Depuis la loi n° 2015-990 du 6 août 2015, l’établissement d’une convention d’honoraires écrite entre l’avocat est son client est obligatoire.

 

L’honoraire de l’avocat est constitué de deux éléments : un honoraire de diligence et, selon le type de dossier, un honoraire de résultat.

 

  • L’honoraire de diligence 

 

L’honoraire de diligence est calculé selon les modalités suivantes, déterminées en fonction de la nature de l’affaire, soit :

 

1 – Au regard du temps passé :

L’avocat précise à son client le taux horaire pratiqué, ainsi qu’une évaluation du temps susceptible d’être consacré à l’étude et au traitement du dossier.

2 – Au forfait :

L’avocat et son client conviennent d’un honoraire fixe et définitif. 

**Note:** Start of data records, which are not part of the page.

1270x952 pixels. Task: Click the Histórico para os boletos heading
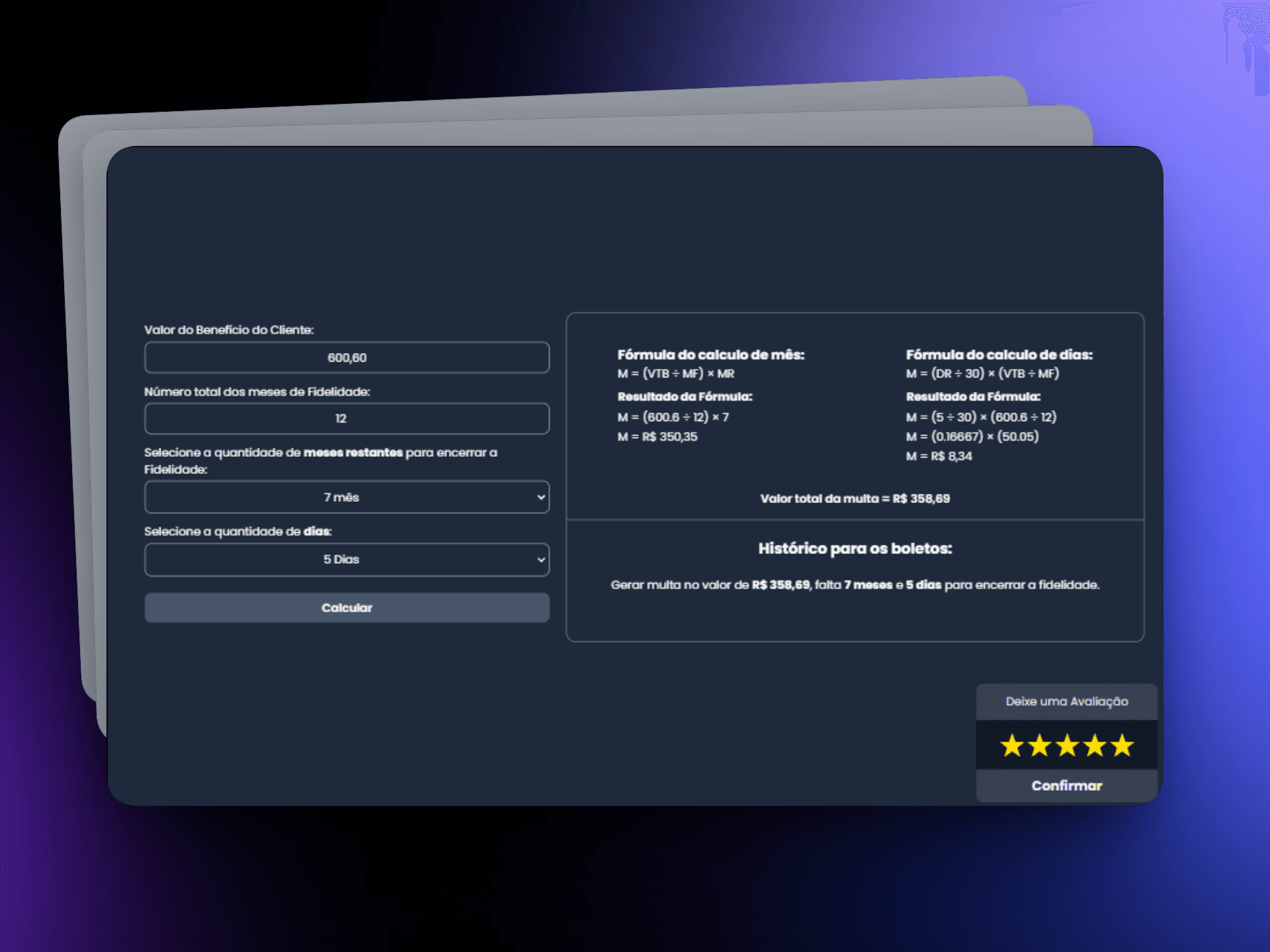pos(855,548)
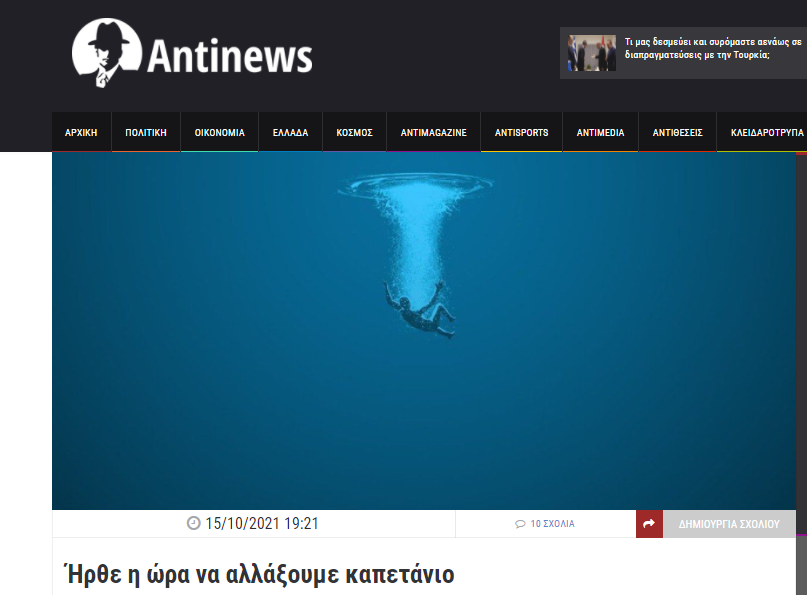Click the red share arrow icon
807x595 pixels.
click(649, 523)
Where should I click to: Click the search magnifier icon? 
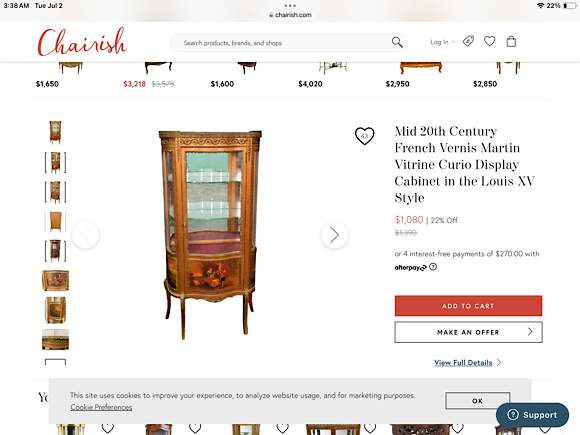point(397,42)
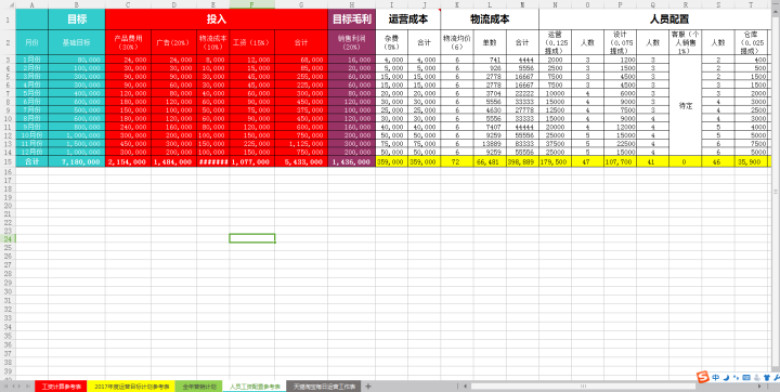Toggle the moon half-width icon on Sogou bar
This screenshot has width=780, height=392.
[726, 378]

En application de l’article 10 de la loi n° 71-1130 du 31 décembre 1971 et de l’article 11-2 du Règlement intérieur national de la profession d’avocat, l’honoraire de l’avocat s’apprécie en fonction des éléments suivants :

  • du temps consacré à l’affaire,

  • du travail de recherche à effectuer,

  • de l’importance des intérêts en cause,

  • de l’incidence des frais et charges du cabinet auquel il appartient,

  • de sa notoriété, de ses titres, de son ancienneté, de son expérience et de la spécialisation dont il est titulaire,

  • des avantages et du résultat obtenus au profit du client par son travail,

  • du service rendu à celui-ci.

  • de la situation de la fortune du client.

 

Il comprend également :

  • le coût des correspondances

  • les frais d’ouverture

  • les photocopies

  • le droit de plaidoirie

  • les frais de déplacement

  • un forfait téléphonique

  • les timbres fiscaux

  • L’honoraire de résultat 

 

Il peut être convenu d’un honoraire complémentaire déterminé en fonction du résultat obtenu ou du service rendu. Il est déterminé initialement par convention.

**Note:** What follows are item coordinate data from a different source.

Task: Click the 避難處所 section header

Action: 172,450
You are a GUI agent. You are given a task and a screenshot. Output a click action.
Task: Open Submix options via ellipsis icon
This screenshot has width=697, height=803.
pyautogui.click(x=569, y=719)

L’avocat ne peut fixer l’honoraire en fonction du seul résultat judiciaire. 

 

L’Assurance de protection juridique

 

L’assurance de protection juridique vous permet de faire prendre en charge tout ou partie des frais liés à une procédure judiciaire.

Vous disposez du libre choix de votre avocat, qui défendra vos intérêts et non ceux de l’assureur. Ce dernier ne peut vous proposer le nom d’un avocat qu’à votre demande écrite et préalable à toute suggestion de sa part.

 

L’article L.127-3 du Code des Assurances consacre le libre choix de l’assuré quant à son défenseur :

 

« Tout contrat d’assurance de protection juridique stipule explicitement que, lorsqu’il est fait appel à un avocat ou à toute autre personne qualifiée par la législation ou la réglementation en vigueur pour défendre, représenter ou servir les intérêts de l’assuré, dans les circonstances prévues à l’article L.127-1, l’assuré a la liberté de le choisir.

Le contrat stipule également que l’assuré a la liberté de choisir un avocat ou, s’il le préfère, une personne qualifiée pour l’assister, chaque fois que survient un conflit d’intérêt entre lui-même et l’assureur.

 

Aucune clause du contrat ne doit porter atteinte, dans les limites de la garantie, au libre choix ouvert à l’assuré par les deux alinéas précédents.

L’assureur ne peut proposer le nom d’un avocat à l’assuré sans demande écrite de sa part. »

 

L’Aide juridictionnelle

 

Les frais et honoraires de l’avocat peuvent être pris en charge en tout ou partie par l’État selon les ressources et le patrimoine du client.

Elle n’apporte pas actuellement la juste rémunération de l’avocat.

Elle est néanmoins acceptée par le cabinet dans certains domaines de son activité courante, sous réserve d’accord, après étude du dossier et des disponibilités du cabinet.

Elle doit être demandée dès l’ouverture du dossier.

En cas de retour à meilleure fortune (le client gagne son procès et obtient une somme d’argent qui l’aurait empêché d’obtenir l’aide juridictionnelle), l’avocat peut choisir de refuser le bénéfice de l’aide juridictionnelle et être réglée de manière classique, une convention d’honoraires est alors soumise à la validation du Bâtonnier de l’Ordre des Avocats.

Depuis le 1er janvier 2011, l’État ne prend plus en charge les droits de plaidoirie qui sont dus pour chaque procédure, d’un montant de 13 €, dans le cadre de l’aide juridictionnelle.

Cette seule somme reste donc à la charge du client, même en cas d’attribution de l’aide juridictionnelle totale.